A diretiva foi assinada em segredo e é unilateral, pois não foi acordada com nenhum governo.

O presidente dos EUA, Donald Trump, assinou secretamente uma diretiva permitindo que o Pentágono use as Forças Armadas para combater cartéis da América Latina, informou o The New York Times na sexta-feira (8).

Segundo a mídia, esta a decisão mais agressiva tomada pelo presidente desde que ele declarou os cartéis como organizações terroristas, visando acabar completamente com o tráfico de drogas, em particular o de fentanil.

De acordo com o veículo, a ordem secreta fornece uma base oficial para realizar operações militares diretas no mar e em solo estrangeiro contra os cartéis, o que acarreta em vários riscos legais que já estão sendo analisados pelo Exército.
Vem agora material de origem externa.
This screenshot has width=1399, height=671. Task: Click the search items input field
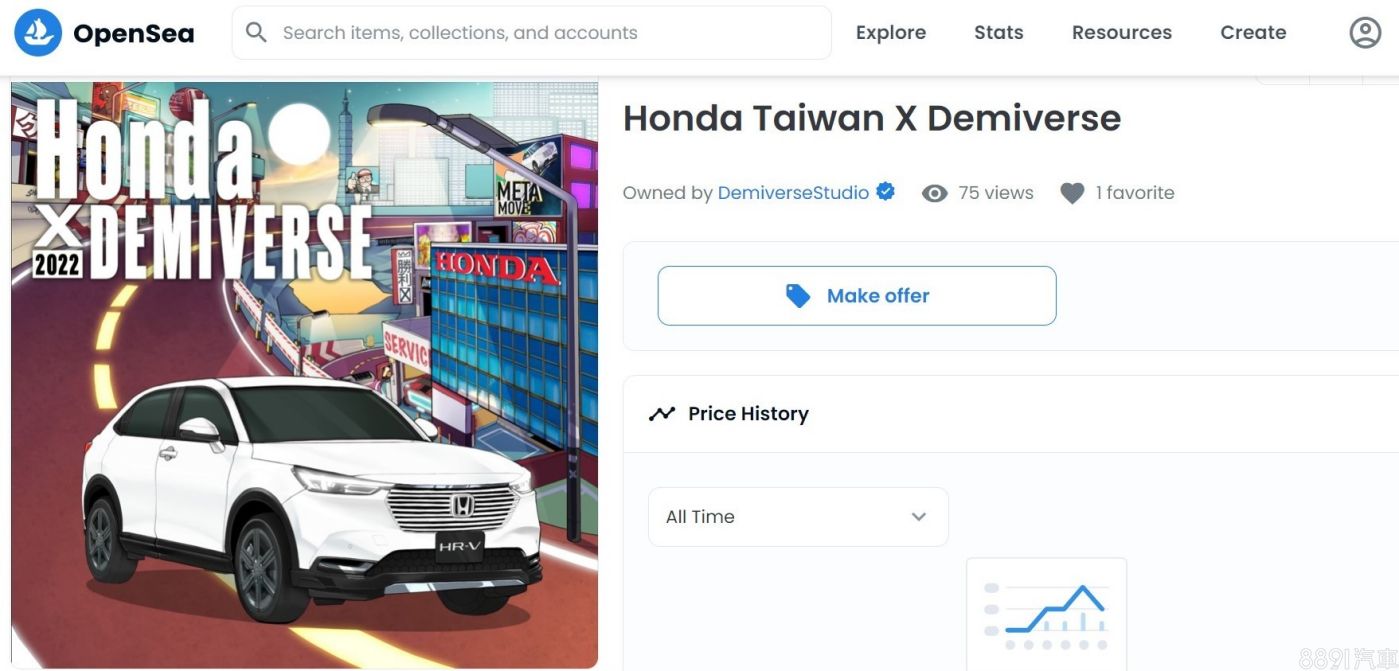click(x=532, y=33)
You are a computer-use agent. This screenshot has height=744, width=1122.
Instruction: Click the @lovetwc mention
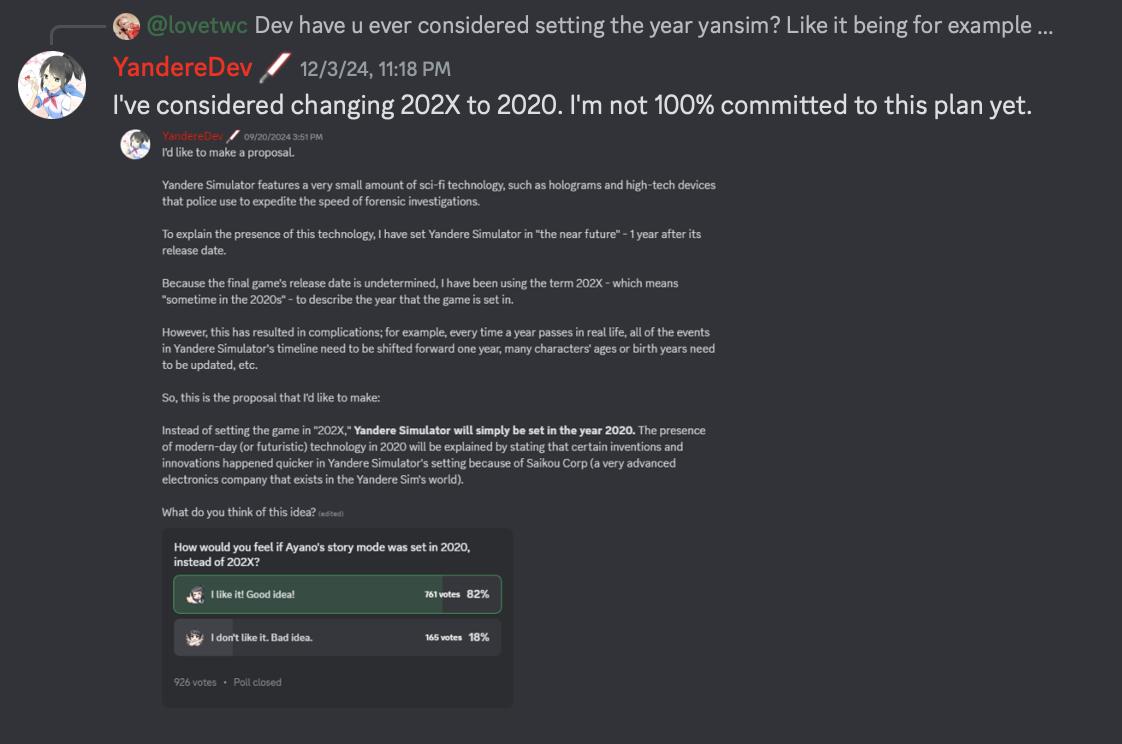(197, 26)
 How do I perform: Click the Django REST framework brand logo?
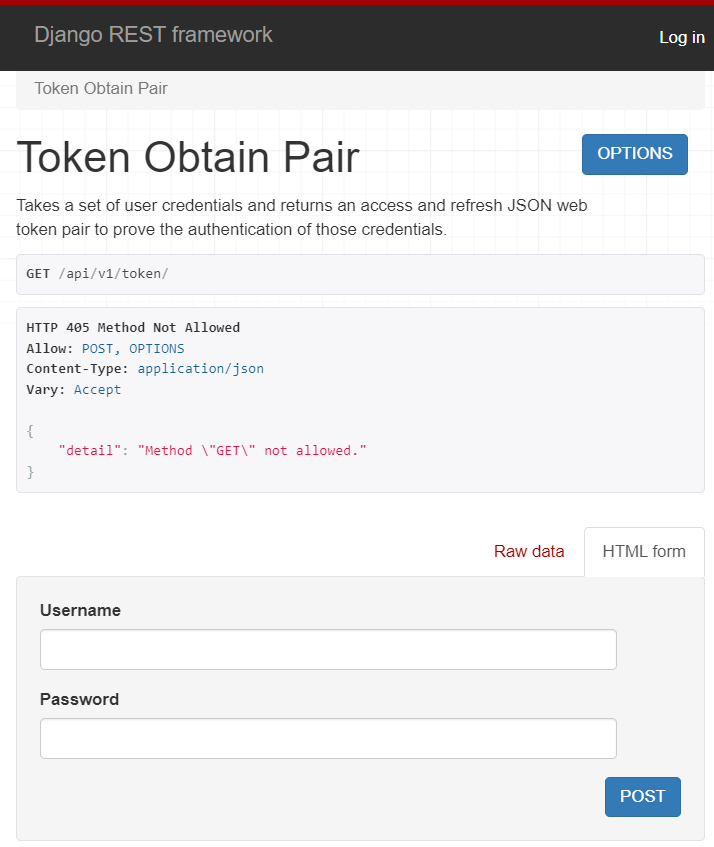pos(153,35)
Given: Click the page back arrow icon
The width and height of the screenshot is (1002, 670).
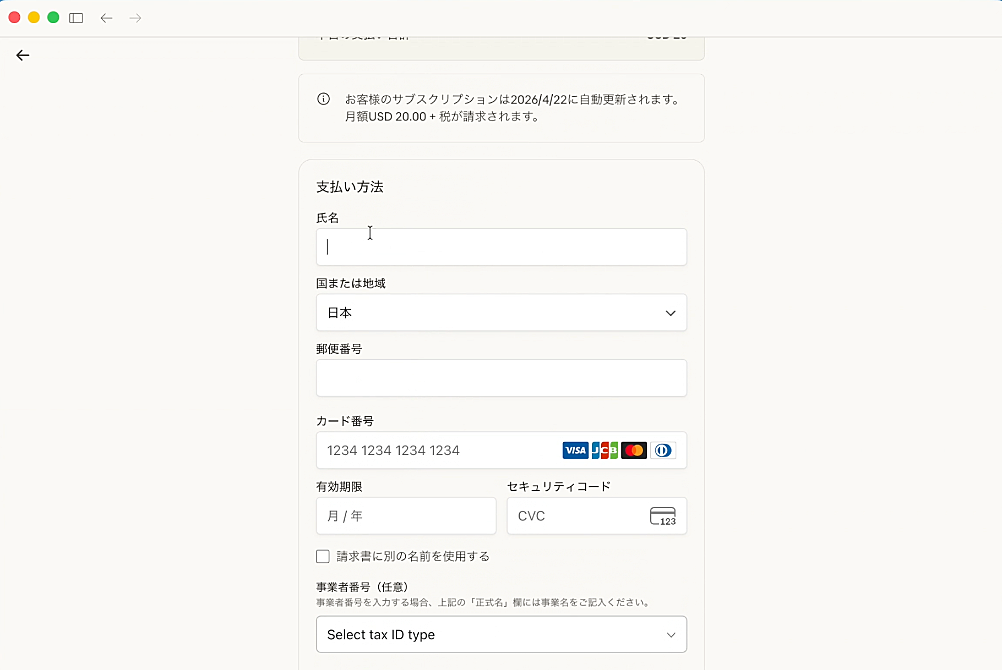Looking at the screenshot, I should [23, 55].
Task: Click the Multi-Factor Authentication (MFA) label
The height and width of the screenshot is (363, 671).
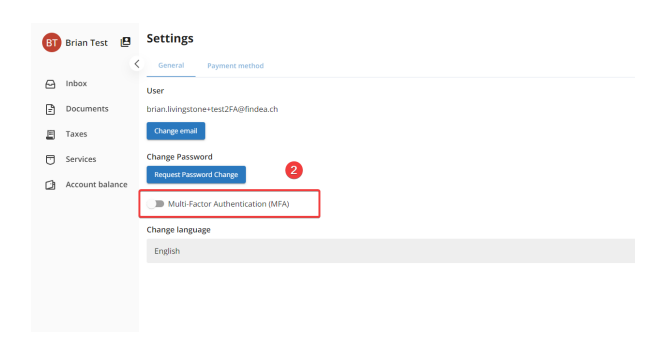Action: pos(229,204)
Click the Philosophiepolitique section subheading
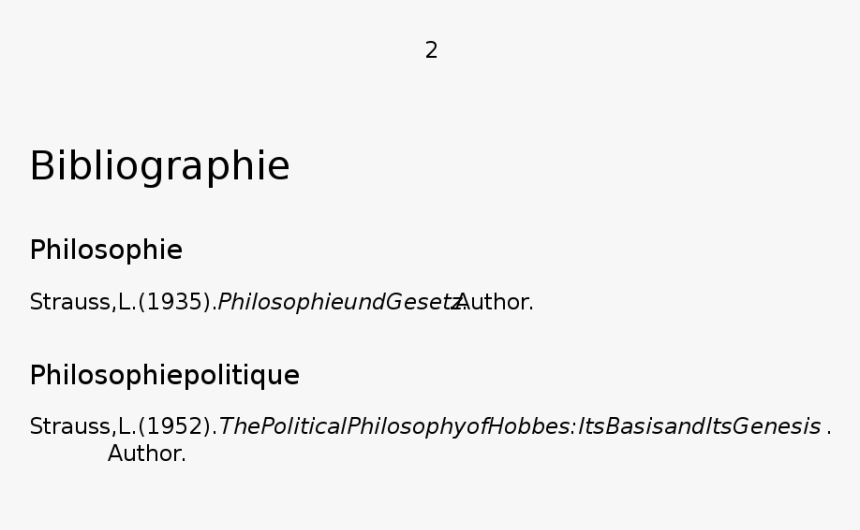The height and width of the screenshot is (530, 860). [165, 376]
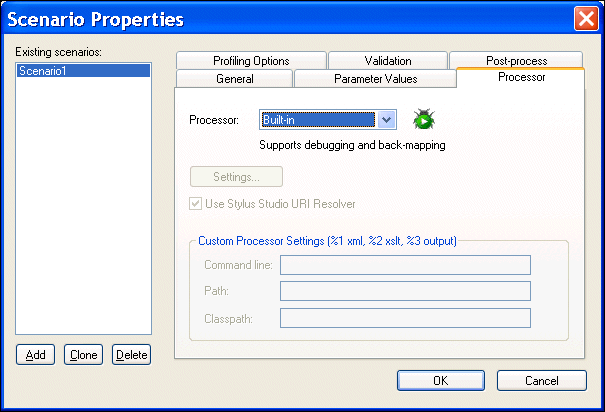This screenshot has height=412, width=605.
Task: Select the General tab
Action: pos(234,79)
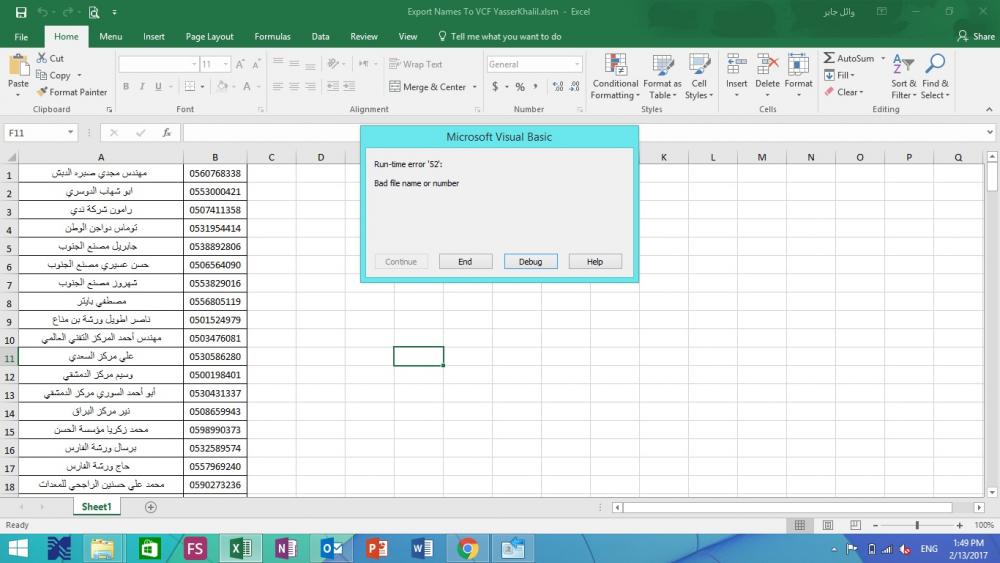This screenshot has width=1000, height=563.
Task: Click the Find & Select magnifier icon
Action: pyautogui.click(x=935, y=76)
Por exemplo, discute-se se pode ser considerado um "assassinato" o fato de as Forças Armadas dos EUA agirem fora de conflitos armados e matarem civis suspeitos de terem cometido crimes e que não representam uma ameaça iminente.

A mídia explicou que essa discussão se deve ao fato de que a nova diretiva de Trump visa que os militares capturem ou matem diretamente pessoas envolvidas no tráfico de drogas.

Limites legais

O veículo lembrou que desde que Trump assumiu pela segunda vez a presidência dos EUA em 20 de janeiro passado, o republicano já mobilizou a Guarda Nacional e tropas na ativa na fronteira com o México para conter o tráfico de drogas e de imigrantes, além de declarar como organizações terroristas os cartéis mexicanos e venezuelanos por considerar que representam uma ameaça à segurança nacional.

Os EUA já realizaram, segundo a mídia, operações militares em outros países relacionadas ao combate contra o narcotráfico e, em alguns casos, ultrapassaram os limites legais, mas estas sempre foram realizadas como parte de acordos para apoiar as autoridades locais.

Mas, neste caso, considera-se que os ataques militares seriam unilaterais e colocariam os militares dos EUA frente a organizações que contam com armamentos e financiamento sólidos. A longo prazo, isso fortaleceria a estratégia de Trump de usar o Exército de forma mais agressiva para consolidar a política de segurança.